"It wouldn't hurt anything," I countered. "I'll only make use of what can be proven. Anything you say is safe with me."

"Well, then, of course you know all about the situation between Laura and Jim Edwards. Laura was determined she wouldn't go up to San Francisco with her husband—or if she did, he must drive her back the same night. She wouldn't even leave our house to get her things from home; the doctor, poor man, packed some sort of bag for her and brought it over. When he came back with it, she wasn't to be found; and she never did appear until we were getting into the machine."

I listened, glancing anxiously toward the skyline of that little hill over which Worth and Barbara might be expected to appear almost any moment now. Then we made the turn at the end of the court, and my view of it was cut off.

"Laura and Jim—they're the ones this is going to be hard on. I do feel sorry for them. She's always been a problem to her family and friends. A great deal's been overlooked. Everybody likes Jim; but—he's a southerner; intrigue comes natural to them."

Five minutes before I had been listening to Edwards' pitiful defense of this girl; I recalled his "scouting" for a chance to get her home unseen and save her standing with her family.
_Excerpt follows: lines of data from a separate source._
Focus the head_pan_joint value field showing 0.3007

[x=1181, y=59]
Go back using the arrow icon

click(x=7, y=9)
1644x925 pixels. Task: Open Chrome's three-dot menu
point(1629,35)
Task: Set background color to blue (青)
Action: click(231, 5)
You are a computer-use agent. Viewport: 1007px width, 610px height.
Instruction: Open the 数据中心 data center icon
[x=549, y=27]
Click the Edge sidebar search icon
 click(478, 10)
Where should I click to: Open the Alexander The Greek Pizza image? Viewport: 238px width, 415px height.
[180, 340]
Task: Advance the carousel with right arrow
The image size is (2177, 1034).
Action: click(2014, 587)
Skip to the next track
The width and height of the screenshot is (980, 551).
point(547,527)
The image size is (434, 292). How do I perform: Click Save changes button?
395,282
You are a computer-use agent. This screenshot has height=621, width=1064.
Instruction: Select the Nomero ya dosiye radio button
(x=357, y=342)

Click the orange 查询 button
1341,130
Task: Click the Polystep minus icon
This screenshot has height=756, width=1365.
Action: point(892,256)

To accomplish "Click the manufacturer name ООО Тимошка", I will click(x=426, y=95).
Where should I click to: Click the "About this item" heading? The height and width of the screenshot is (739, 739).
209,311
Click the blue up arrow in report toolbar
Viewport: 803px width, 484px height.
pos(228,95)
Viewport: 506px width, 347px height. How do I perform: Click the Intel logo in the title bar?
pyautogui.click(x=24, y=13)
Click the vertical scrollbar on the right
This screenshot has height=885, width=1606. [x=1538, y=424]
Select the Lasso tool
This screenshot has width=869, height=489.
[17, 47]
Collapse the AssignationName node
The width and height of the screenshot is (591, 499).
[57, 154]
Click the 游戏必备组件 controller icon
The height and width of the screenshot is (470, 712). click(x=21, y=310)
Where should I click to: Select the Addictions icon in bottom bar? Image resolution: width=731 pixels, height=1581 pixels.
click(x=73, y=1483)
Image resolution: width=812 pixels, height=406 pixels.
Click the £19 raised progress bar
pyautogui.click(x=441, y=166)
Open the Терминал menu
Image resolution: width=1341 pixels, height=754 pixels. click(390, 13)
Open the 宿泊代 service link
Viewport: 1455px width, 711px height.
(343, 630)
That could be classed as intrigue, too, I suppose. We were strolling slowly toward the clubhouse.

"I don't give Dr. Bowman much," I said deliberately. A quick look came my way, and,

"Mr. Gilbert was greatly attached to him. Everybody's always believed that only Mr. Gilbert's influence held that match together. Now he's dead, and Laura's freed from some sort of control he seemed to have over her, of course she hopes and expects she'll be able to divorce the doctor in peace and marry Jim."

"No movement of the sort yet?"

She stopped and faced round toward me.

"Dr. Bowman—he's our family physician, you know—is trying for a very fine position away from here, in an exclusive sanitarium. Divorce proceedings coming now would ruin his chances. But I don't know how long he can persuade Laura to hold off. She's in a strange mood; I can't make her out, myself. She disliked Gilbert; yet his death seems to have upset her frightfully."